Libertarian advocacy today primarily entails strong advocacy of the free market (as do I), I will seek to substantiate my assertion by addressing some fundamental objections (to the said proposition) of which I know. We know that the concerns around ensuring a minimum standard of working conditions for workers in an unhindered free market is considered one of the main gripes that people have with the free market system in general. Extreme forms of this so-called exploitation, from various forms of child labor to punishing work hours, have been consistently an object with which critical historians have bludgeoned proponents of the free market. The fact of the matter is a lot more sobering – the market has little to do with the factors that result in such circumstances.
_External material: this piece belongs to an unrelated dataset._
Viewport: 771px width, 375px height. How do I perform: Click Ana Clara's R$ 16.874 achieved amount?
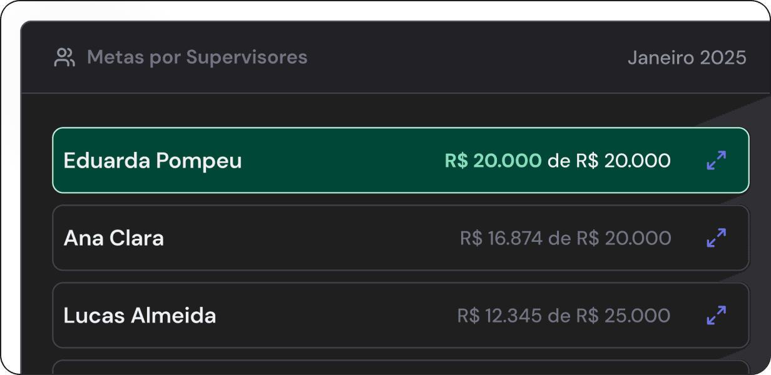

Take, for instance, child labor. Historians in the modern era have screamed themselves hoarse giving impassionate polemics about the harrowed mills of Industrial Britain, contemporaries of which exist. Most, however, most give little importance to the fact that people moved away from their farms to the cities where these hellish mills operated. To blame the free market for child labor is to miss the simple reality that the problem of child labor significantly predates the free market, and is caused by a much more foundational problem – Hunger.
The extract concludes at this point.